U.B.C. researchers develop DNA test to catch doping cheats
New way to identify athletes who use blood doping discovered
Researchers at the University of British Columbia have developed a DNA test to catch athletes who use blood doping to enhance their performance, but its limitations mean the current testing system will continue to detect cheaters.
James Rupert, an associate professor in the School of Kinesiology at the University of B.C., said the U.S. Anti-Doping Agency funded research for the DNA test, which was designed to be cheaper, easier and faster than the existing method.
The agency uses a test that examines athletes' blood for proteins to determine if they've received a transfusion of someone else's blood.
Rupert, whose study has been published in the journal Analytical and Bioanalytical Chemistry, said Friday that the UBC test allows DNA to be amplified to a high resolution, which can't be done with proteins.
He said the technology enables white cells to be inspected for different populations of genes and reveal if a second person's cells are present.
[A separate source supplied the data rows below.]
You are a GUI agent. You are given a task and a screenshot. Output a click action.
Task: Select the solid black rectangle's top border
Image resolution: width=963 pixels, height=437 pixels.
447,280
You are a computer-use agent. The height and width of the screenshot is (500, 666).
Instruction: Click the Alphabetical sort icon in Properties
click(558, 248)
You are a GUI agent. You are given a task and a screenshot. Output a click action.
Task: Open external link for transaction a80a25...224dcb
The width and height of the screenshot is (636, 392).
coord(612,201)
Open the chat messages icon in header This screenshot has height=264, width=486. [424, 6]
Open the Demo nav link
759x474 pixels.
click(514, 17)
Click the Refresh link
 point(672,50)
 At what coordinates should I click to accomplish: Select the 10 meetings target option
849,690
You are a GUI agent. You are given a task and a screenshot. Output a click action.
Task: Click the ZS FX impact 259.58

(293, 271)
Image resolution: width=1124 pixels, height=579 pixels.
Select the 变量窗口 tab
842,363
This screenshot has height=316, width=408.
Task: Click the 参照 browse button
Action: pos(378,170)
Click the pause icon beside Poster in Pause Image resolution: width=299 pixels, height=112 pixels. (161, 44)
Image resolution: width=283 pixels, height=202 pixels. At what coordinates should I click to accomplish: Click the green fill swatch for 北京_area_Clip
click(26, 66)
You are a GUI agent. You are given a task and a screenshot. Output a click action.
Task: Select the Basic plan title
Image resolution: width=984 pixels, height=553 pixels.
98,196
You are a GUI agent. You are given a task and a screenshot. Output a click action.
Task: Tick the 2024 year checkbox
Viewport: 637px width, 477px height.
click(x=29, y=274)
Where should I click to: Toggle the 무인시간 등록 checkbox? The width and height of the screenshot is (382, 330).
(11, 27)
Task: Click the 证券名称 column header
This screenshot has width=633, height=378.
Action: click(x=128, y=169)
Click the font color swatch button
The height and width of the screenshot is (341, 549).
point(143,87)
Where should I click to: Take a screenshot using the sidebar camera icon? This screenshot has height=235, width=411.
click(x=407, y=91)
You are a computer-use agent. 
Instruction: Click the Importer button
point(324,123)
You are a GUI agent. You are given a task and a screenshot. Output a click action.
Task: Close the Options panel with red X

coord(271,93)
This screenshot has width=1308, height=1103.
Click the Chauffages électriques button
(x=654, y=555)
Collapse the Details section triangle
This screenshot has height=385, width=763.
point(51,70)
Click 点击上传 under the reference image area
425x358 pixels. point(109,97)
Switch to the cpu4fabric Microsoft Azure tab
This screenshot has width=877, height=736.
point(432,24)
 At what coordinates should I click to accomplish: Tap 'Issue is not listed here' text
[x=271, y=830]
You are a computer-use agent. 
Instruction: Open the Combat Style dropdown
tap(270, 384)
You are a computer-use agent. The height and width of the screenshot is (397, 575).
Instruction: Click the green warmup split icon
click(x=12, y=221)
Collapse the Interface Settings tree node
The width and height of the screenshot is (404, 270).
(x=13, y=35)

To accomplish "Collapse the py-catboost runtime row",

Red blood cells do not have DNA.
Elite cheats, including admitted blood-doping cyclist Lance Armstrong, aim to boost their red blood cells, which carry oxygen from the lungs to the muscles, and help improve endurance.
However, Rupert said the initial quest was to develop a finger-prick test that could be used by volunteer doping control officers at the Olympics, for example, but it did not work.
He said there are also ethical concerns about collecting genetic data for doping control.
"There may be a bit of a block to collecting athletes' genetic data," he said.
The test may also be limited because of the various tricks athletes use to bypass blood-doping detection such as skimming off white blood cells before the blood is transfused from a donor.
'It's not particularly challenging'
"You'd take the blood out of somebody, you'd put it in a centrifuge and spin it and you extract the top layer of cells, which you can see. Then you'd just inject that into someone. It's not particularly challenging."
Rupert said the DNA test would not necessarily work on a small amount of diluted blood.
"The method we have is good enough if you actually had a mill of blood to detect [blood doping], even if they took out 99.9 per cent of the white blood cells. But with the finger print there is just not enough material for it to work."
While a test for transfusions involving someone else's blood has existed for nearly a decade, there's no test for when athletes re-infuse their own blood, which happens in the majority of doping incidents because of the risks of using donor blood.
Christiane Ayotte, head of the anti-doping lab at the INRS-Institute Armand-Frappier in Laval, Que., said the DNA test would therefore not be very useful.
Ayotte, who works at Canada's only lab accredited by the World Anti-Doping Agency, said donor blood is typically transfused into athletes by mistake "by crooked doctors with fridges full of blood bags."
She said the current technique has been well tested and accepted in court and there's no reason to change to something else.
"We already have the equipment, it has standing in courts and it's foolproof."